When a wire connects points A and B, their potentials become equal, i.e., $V_A = V_B = V$. Let the left side of the battery be $V_L = 80V$ and the right side be $V_R = 0V$.

Using Kirchhoff's Current Law (KCL) at node A: Current entering A from the left: $I_{LA} = \frac{V_L - V_A}{6\Omega} = \frac{80 - V}{6}$. Current leaving A to the right: $I_{AR} = \frac{V_A - V_R}{12\Omega} = \frac{V}{12}$. Let $I_{AB}$ be the current flowing from A to B. KCL at A: $I_{LA} = I_{AR} + I_{AB} \implies I_{AB} = \frac{80 - V}{6} - \frac{V}{12}$.

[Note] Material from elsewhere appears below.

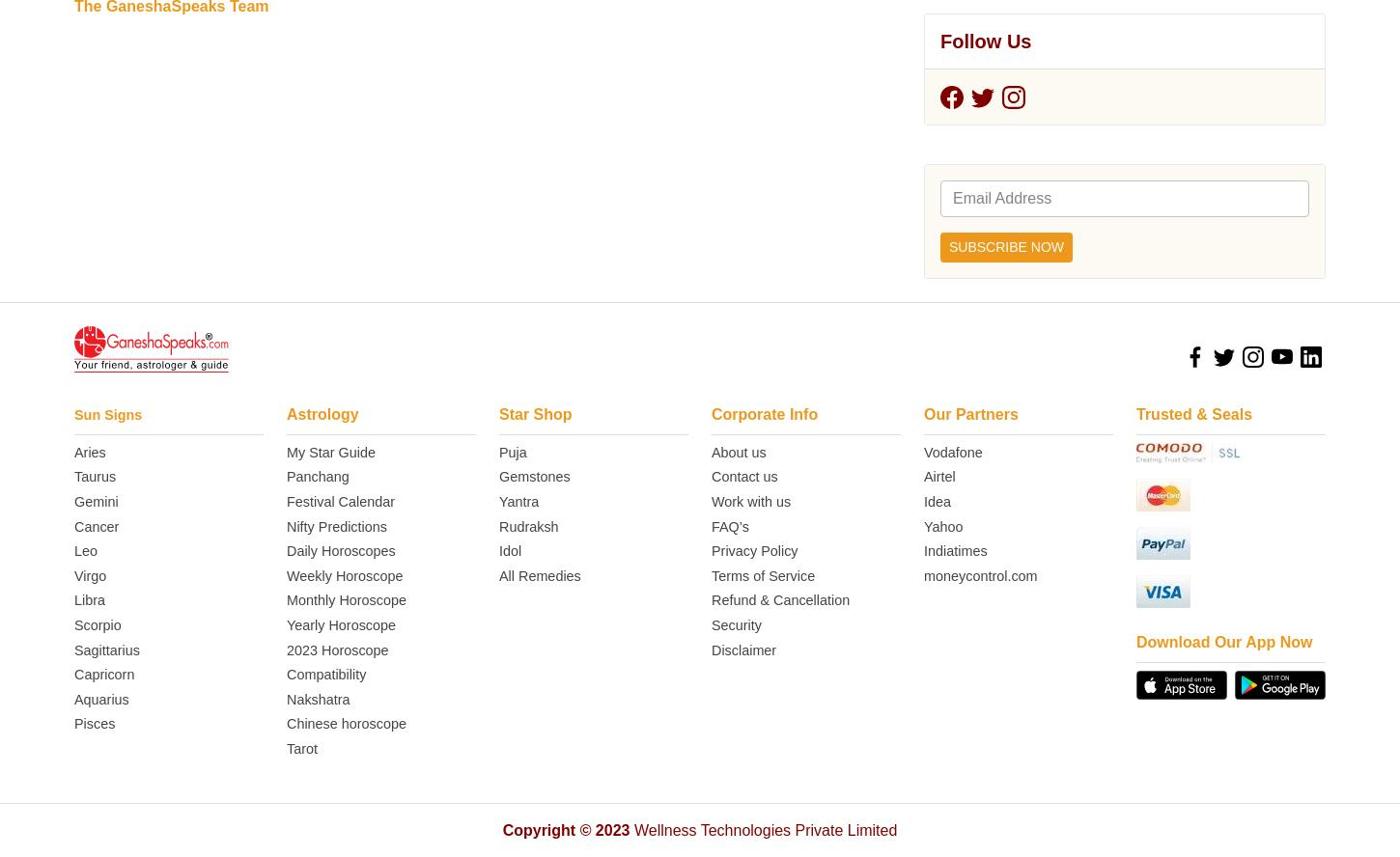 This screenshot has height=857, width=1400. I want to click on 'Nakshatra', so click(318, 87).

Using KCL at node B: Current entering B from the left: $I_{LB} = \frac{V_L - V_B}{12\Omega} = \frac{80 - V}{12}$. Current leaving B to the right: $I_{BR} = \frac{V_B - V_R}{6\Omega} = \frac{V}{6}$. KCL at B: $I_{LB} + I_{AB} = I_{BR}$ (since $I_{AB}$ enters B). $I_{AB} = I_{BR} - I_{LB} = \frac{V}{6} - \frac{80 - V}{12}$.

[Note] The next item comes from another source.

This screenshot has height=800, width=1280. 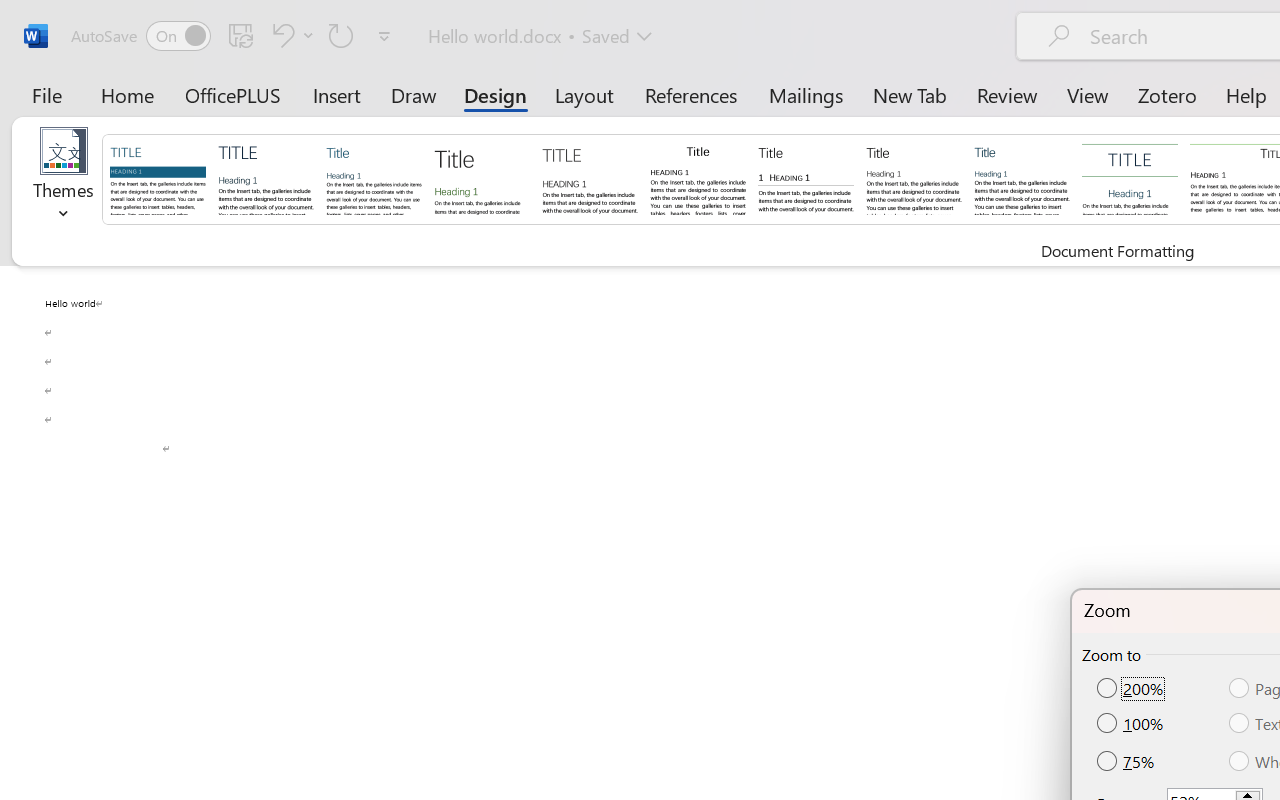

Equating the two expressions for $I_{AB}$: $\frac{80 - V}{6} - \frac{V}{12} = \frac{V}{6} - \frac{80 - V}{12}$ Multiply by 12: $2(80 - V) - V = 2V - (80 - V)$ $160 - 2V - V = 2V - 80 + V$ $160 - 3V = 3V - 80$ $240 = 6V$ $V = 40V$.

Now, calculate $I_{AB}$: $I_{AB} = \frac{80 - 40}{6} - \frac{40}{12} = \frac{40}{6} - \frac{40}{12} = \frac{20}{3} - \frac{10}{3} = \frac{10}{3}A$.